Metal, metal on the wall, who is the most precious of them all? For a long time the answer to that question would have been a resounding gold, however experts are tipping it’s less colourful cousin, silver, to sneak up and overtake it in the precious metal race.
As the value of gold continues to soar a leading fund manager feels that its high price will soon detract investors, who will instead begin to appreciate silver’s appeal in industry. Gold has strongly out performed silver for the last three years, but experts are certain that a turn in fortune is due.
As gold continues to be produced the experts feel that this mass production will only have a negative effect “If you mass produce something then it will lose value at some stage. Quantitative easing is undermining the value of Western currencies and assets” said the manager of the Moonraker Commodities fund, Jeremy Charlesworth.
Charlesworth added that “The European Union has decided that the solution to the debt crisis is even more debt and confidence in the recovery package has now evaporated. When people abandon bonds and Western currencies they will look for real assets, which can’t be created at the touch of a button”.

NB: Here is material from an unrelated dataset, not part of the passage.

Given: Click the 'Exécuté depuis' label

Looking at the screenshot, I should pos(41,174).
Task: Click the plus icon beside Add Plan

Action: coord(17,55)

Silver’s presence as an industrial metal is what could ultimately give it the edge over gold, silver can be used to make coins, and is also found in mobile phones and plasma screen technology.
Despite these predictions gold doesn’t look like it’s going to drop straight away, in fact it could still reach fantastic heights before the bubble bursts. Gold is currently trading at a price of £1,225 per ounce, and predictions are it could go as high as £5,000.
“It might only reach $5,000 or more for one day but at that point there will be a real crisis of confidence in Western currencies caused by colossal debt and governments will be forced to bring their deficits under control” Charlesworth said.
The Moonraker firm conducted a survey of US hedge fund managers and they found that 20 out of 22 managers felt that gold was soon going to suffer from inflation as a result of quantitative easing.